How to use phyloT
phyloT automatically generates phylogenetic trees based on the full NCBI taxonomy. After parsing the complete NCBI taxonomy database, phyloT will generate a pruned tree in the selected format, based on the tree elements you provide. Tree elements can by typed/pasted into the provided input box, or uploaded in a plain text file. You can use any combination of the following element types, separated using commas or newlines:
- NCBI taxonomy IDs: they will appear as leaves in the generated tree, regardless of their taxonomic class. Classes can be mixed freely, ie. one ID can represent a species and another a phylum
- NCBI scientific names: make sure you provide the proper NCBI scientific name (including proper capitalization). For example, human should be specified as "Homo sapiens". Othewise, they function exactly the same as NCBI taxonomy IDs. Please note that we exclude names containing special characters from our database, please use numeric taxonomy IDs instead. You can also use the taxonomy names search box, described below.
- UniProt species identification codes: Codes should be in captial letters, exactly as listed in UniProt speclist.txt. They will be replaced by the corresponding NCBI taxonomy ID or scientific name.
- UniProt protein IDs or ACCs: proteins will appear as leaves in the generated tree, while the clades will be NCBI taxonomy IDs. If multiple IDs map to the same species, they will all be grouped into a multifurcating clade.
- NCBI GenBank nucleotide ACCs: they function the same as Uniprot IDs
Click any of the 'Example' buttons below the main input field to see various example tree element combinations.
Searching for a NCBI scientific name
Use the 'Search taxonomy' box to quickly search the full database of NCBI taxonomy names. Each result will show the full scientific name with its taxonomic class and NCBI taxonomy ID. Clicking on any result will append its tax ID to the current tree elements.
Including full clades
phyloT supports generation of full clade trees for any NCBI taxonomy ID or scientific name. To include the complete sub-tree for a NCBI taxonomy ID (or scientific name), simply append a vertical line followed by the keyword "subtree" to the input element.
The example input above would generate a tree containing 2 clades: Mammalia and Insecta (NCBI Tax ID 7147). All NCBI nodes belonging to these clades would be included.

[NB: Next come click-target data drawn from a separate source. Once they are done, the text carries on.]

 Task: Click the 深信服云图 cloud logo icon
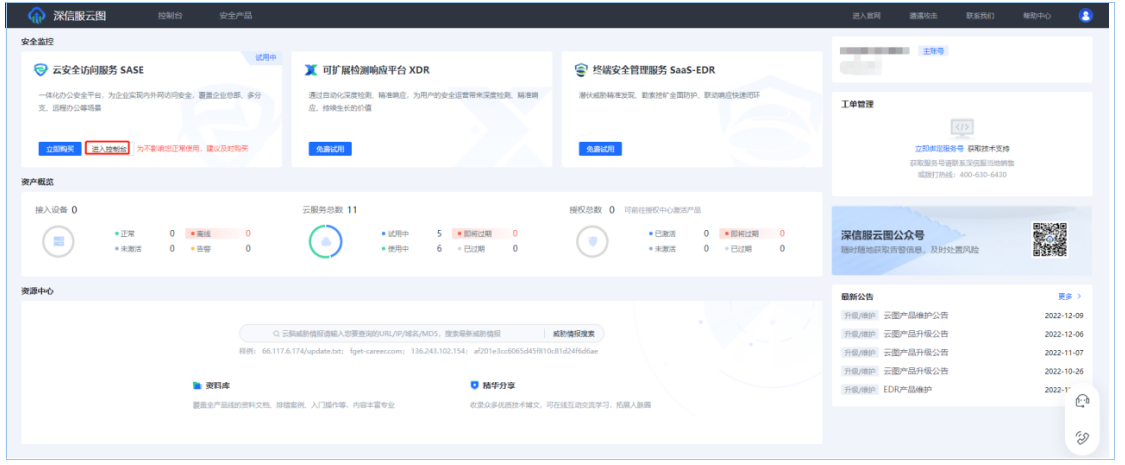click(37, 16)
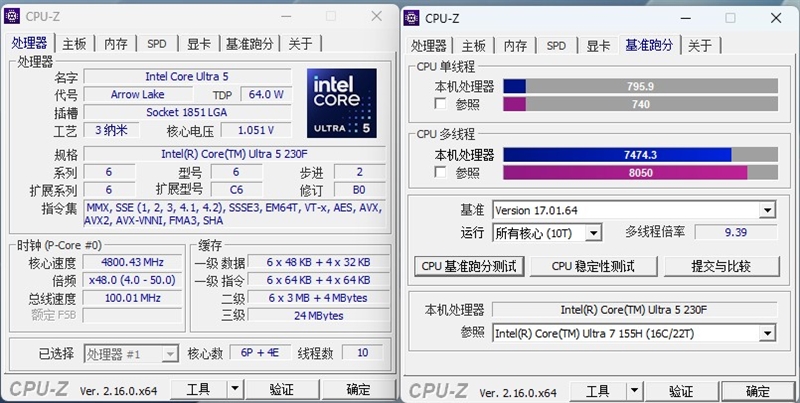This screenshot has height=403, width=800.
Task: Open the 参照 processor dropdown (Core Ultra 7 155H)
Action: pyautogui.click(x=767, y=333)

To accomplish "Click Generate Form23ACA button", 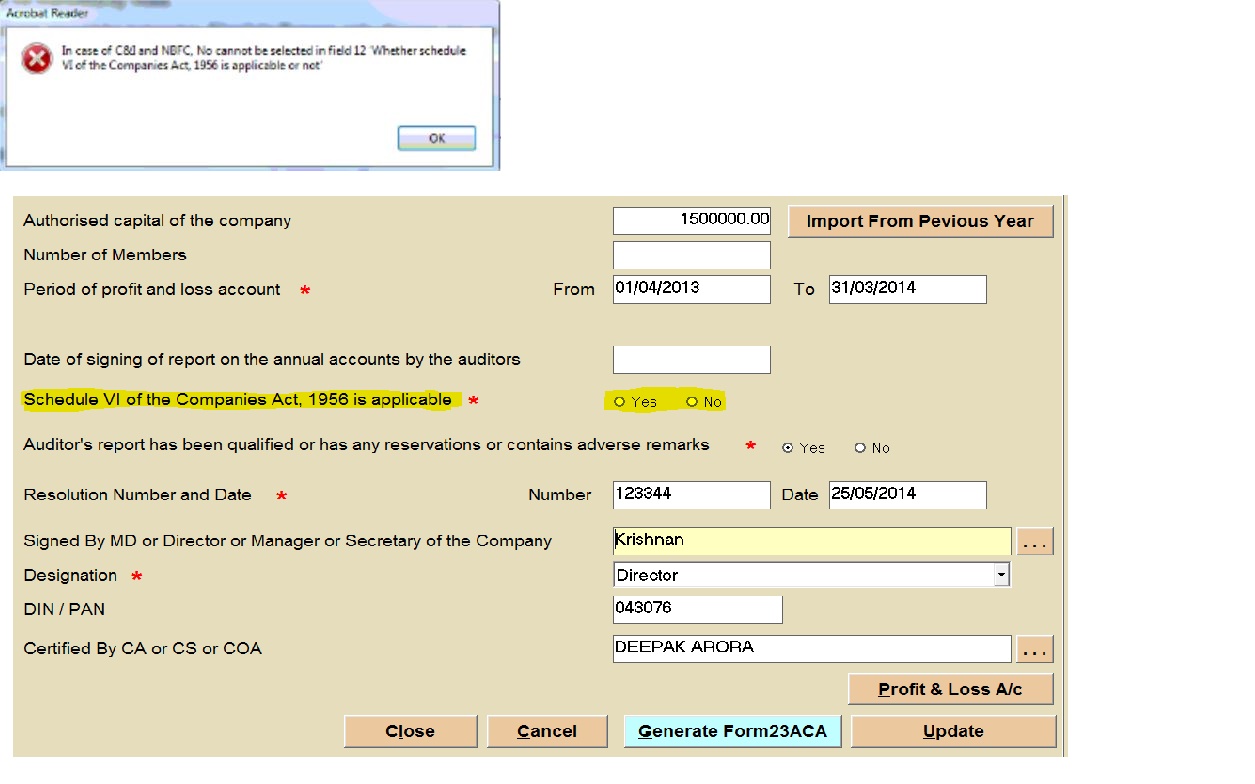I will 732,731.
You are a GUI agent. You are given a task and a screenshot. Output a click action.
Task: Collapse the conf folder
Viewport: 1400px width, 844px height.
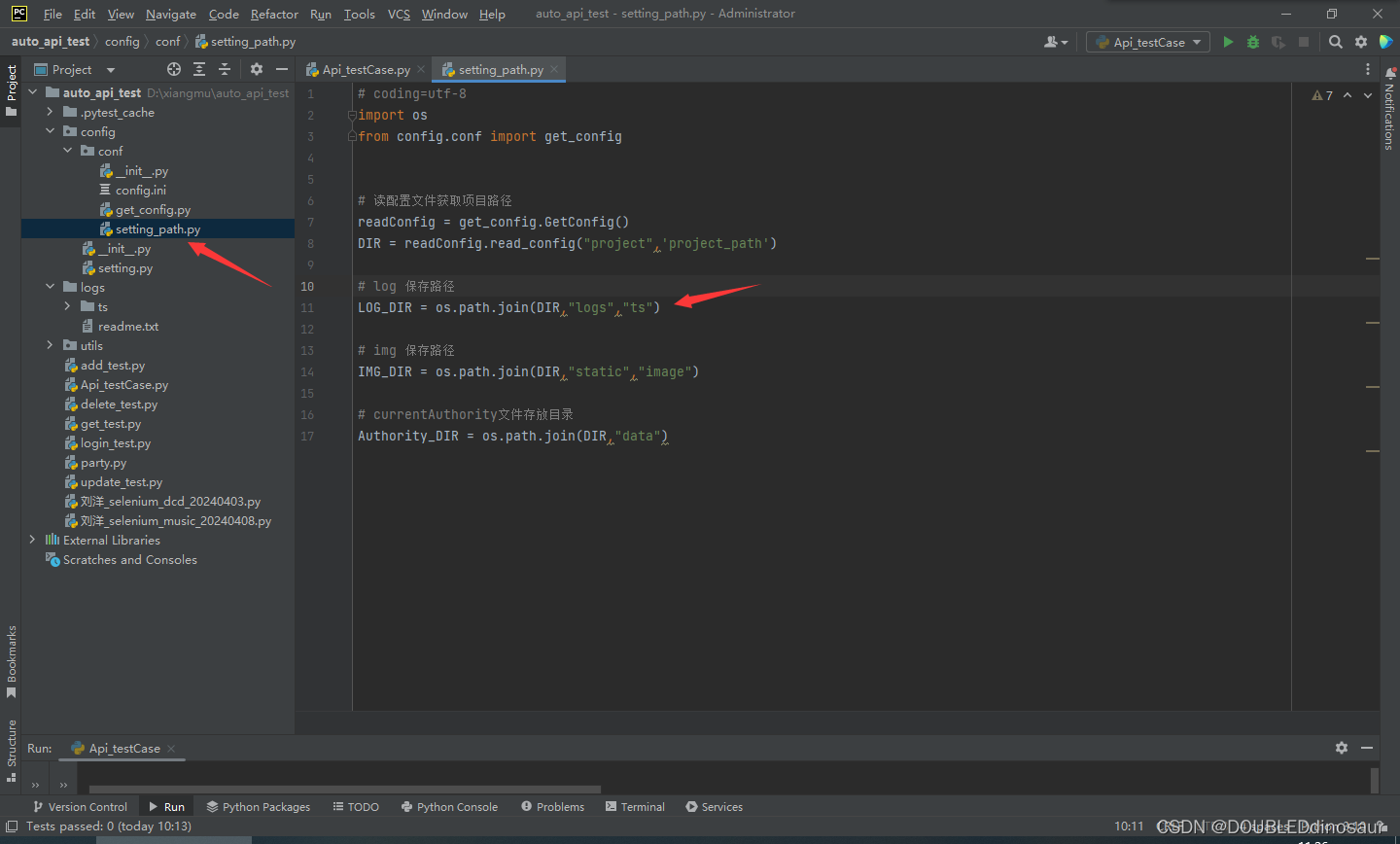[66, 151]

In the example above, the final tree would contain ~33 000 nodes, making it hard to manipulate or visualize. phyloT offers two mechanisms for filtering nodes from generated trees:
Interrupting at a specific class
Using the "Interrupt at" selector, you can specify a taxonomic class where the tree generation will be stopped. For example, if "Genus" is selected, leaves of the included clades will correspond to nodes with taxonomic class genus. Note that this applies only to full clades (ie. nodes appended with keyword "|subtree"). You can still include additional elements corresponding to "higher" taxonomic classes, and these will be present in the tree. For example:
Mammalia|subtree 7147|subtree Escherichia_coli
In the example above, with "Interrupt at" set to Genus, Escherichia coli would still appear as a regular leaf in the tree, even though its class is species (ie. 'higher' than genus).
Removing nodes matching a text pattern
You can remove all nodes whose scientific names match a certain pattern. Simply type the words and phrases which should be filtered into the Filtering field, separated with commas.
In the example above, full Ascomycota phylum tree would contain ~55 000 nodes. However, if various unclassified species and environmental samples are removed, only ~3500 nodes remain. This can be accomplished by entering, for example, "environmental_sample,unclassified" into the Filtering field.
When setting the identifier format to "NCBI Taxonomy IDs", all internal nodes of the tree will be prefixed with keyword "INT" (for example, node 7147 will be labeled as INT7147). This is done to prevent various tree parsers from misidentifying these IDs as tree support values (bootstraps).
Collapsing internal nodes
Due to the nature of the underlying NCBI taxonomy data and depending on the provided tree elements, generated trees will often have many internal nodes which have only one child. phyloT therefore offers an option to remove such nodes, by setting the "Internal nodes" option to "Collapsed".
Forcing creation of binary trees
Many nodes in NCBI taxonomy are highly polytomic (have many child branches). If your tree visualization or analysis software requires a strictly binary tree, where each node must have exactly two children, you can set the "Polytomy" option to "No". phyloT will then randomly combine multiforcating nodes into separate bifurcating structures and introduce additional ("fake") internal nodes as required, producing a proper binary tree.
Tree format and file name
In addition to the commonly used Newick format, you can also download the generated trees in NEXUS or phyloXML formats. If a file name is not provided when generating a tree, a randomly generated string will be used.
Visualizing generated trees in iTOL
If you only want to visualize the generated tree, phyloT offers a direct link to iTOL: interactive Tree Of Life. Simply click the "Visualize in iTOL" button. iTOL is an online phylogenetic tree visualization tool, offering powerful annotation features. Check the iTOL website for more details.
phyloT tree generation engine is also available through iTOL's batch access API, allowing simple programmatic access. Check the iTOL batch access help for more details.